La décision entreprise sera par conséquent confirmée de ce chef.

Sur le solde de congés payés

Contrairement à ce que soutient l’employeur qui ne retient qu’un solde de 7,69 jours au mois de janvier 2008 pour estimer que Monsieur X avait été rempli de ses droits, il ressort des documents produits, en particulier du bulletin de salaire du mois d’avril 2008 que l’intéressé disposait de 20,80 jours à ce titre, de sorte qu’il y a lieu de faire droit à sa demande.

Sur la remise tardive des documents sociaux et sur le remboursement des frais de signification de la procédure de référé

S’agissant de la remise tardive des documents sociaux, les moyens soutenus par l’appelant ne font que réitérer, sous une forme nouvelle, mais sans justification complémentaire utile, ceux dont les premiers juges ont connu et auxquels, se livrant à une exacte appréciation des faits de la cause, et à une juste application des règles de droit s’y rapportant, ils ont répondu par des motifs pertinents et exacts que la cour adopte, sans qu’il soit nécessaire de suivre les parties dans le détail d’une discussion se situant au niveau d’une simple argumentation, de sorte que la décision entreprise sera confirmée de ce chef.

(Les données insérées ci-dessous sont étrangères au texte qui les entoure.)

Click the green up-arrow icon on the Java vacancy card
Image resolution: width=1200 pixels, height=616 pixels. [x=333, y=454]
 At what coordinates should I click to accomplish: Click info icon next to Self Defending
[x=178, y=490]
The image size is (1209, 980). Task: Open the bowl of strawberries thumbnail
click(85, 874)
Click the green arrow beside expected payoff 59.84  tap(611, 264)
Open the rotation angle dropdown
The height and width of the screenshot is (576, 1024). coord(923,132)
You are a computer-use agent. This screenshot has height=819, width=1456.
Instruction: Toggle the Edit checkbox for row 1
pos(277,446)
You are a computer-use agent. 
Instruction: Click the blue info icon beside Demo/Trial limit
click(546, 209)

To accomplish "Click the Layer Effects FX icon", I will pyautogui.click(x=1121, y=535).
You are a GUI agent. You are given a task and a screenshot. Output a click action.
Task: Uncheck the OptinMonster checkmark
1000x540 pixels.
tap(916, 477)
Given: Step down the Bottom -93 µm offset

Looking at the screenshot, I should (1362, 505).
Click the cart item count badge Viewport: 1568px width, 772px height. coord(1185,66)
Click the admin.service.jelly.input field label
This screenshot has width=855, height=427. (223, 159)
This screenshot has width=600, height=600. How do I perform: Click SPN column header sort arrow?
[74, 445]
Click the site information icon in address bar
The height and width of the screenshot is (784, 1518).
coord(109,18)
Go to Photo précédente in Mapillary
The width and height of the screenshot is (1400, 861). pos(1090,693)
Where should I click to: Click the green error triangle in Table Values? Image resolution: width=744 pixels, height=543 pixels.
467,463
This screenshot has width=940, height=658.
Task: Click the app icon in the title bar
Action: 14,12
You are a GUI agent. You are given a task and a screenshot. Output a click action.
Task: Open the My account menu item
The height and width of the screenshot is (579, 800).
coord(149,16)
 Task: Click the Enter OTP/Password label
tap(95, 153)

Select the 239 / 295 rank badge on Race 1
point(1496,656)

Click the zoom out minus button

De surcroît, dès lors que Monsieur X a été contraint de saisir le Conseil des prud’hommes de Paris en référé pour obtenir la délivrance sous astreinte d’une attestation ASSEDIC ainsi que le règlement des salaires suspendu à compter de février 2008, il y a lieu de faire droit à sa demande de remboursement par l’employeur des frais de signification exposés dans ce cadre.

Sur les autres demandes :

Sur la capitalisation des intérêts

En application de l’article 1154 du code civil, la capitalisation des intérêts est de droit dès lors qu’elle est régulièrement demandée, elle ne peut être ordonnée qu’à compter de la demande qui en est faite et ne peut rétroagir avant cette demande, elle peut être demandée pour les intérêts antérieurs dès lors qu’une année entière s’est déjà écoulée depuis la demande, à venir dès lors qu’une année entière se sera écoulée, il doit donc être fait droit à cette demande ;

Sur la remise des documents sociaux

La demande de remise de documents sociaux conformes est fondée;
qu’il y sera fait droit dans les termes du dispositif ci-dessous sans qu’il y ait lieu à astreinte ;

Sur l’article 700 du Code de procédure civile

L’équité et la situation économique respective des parties justifient qu’il soit fait application de l’article 700 du code de procédure civile dans la mesure énoncée au dispositif.